Stored data:

++++++

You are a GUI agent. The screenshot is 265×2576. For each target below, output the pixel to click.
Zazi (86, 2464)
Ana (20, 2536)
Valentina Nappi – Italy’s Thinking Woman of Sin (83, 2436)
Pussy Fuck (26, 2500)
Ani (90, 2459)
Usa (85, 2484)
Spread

++++++

Would you mind copying all of the records exactly?

SOLUTION ▸
You are a GUI agent. The screenshot is 265×2576. For each target below, output the pixel to click.
Zazi (86, 2464)
Ana (20, 2536)
Valentina Nappi – Italy’s Thinking Woman of Sin (83, 2436)
Pussy Fuck (26, 2500)
Ani (90, 2459)
Usa (85, 2484)
Spread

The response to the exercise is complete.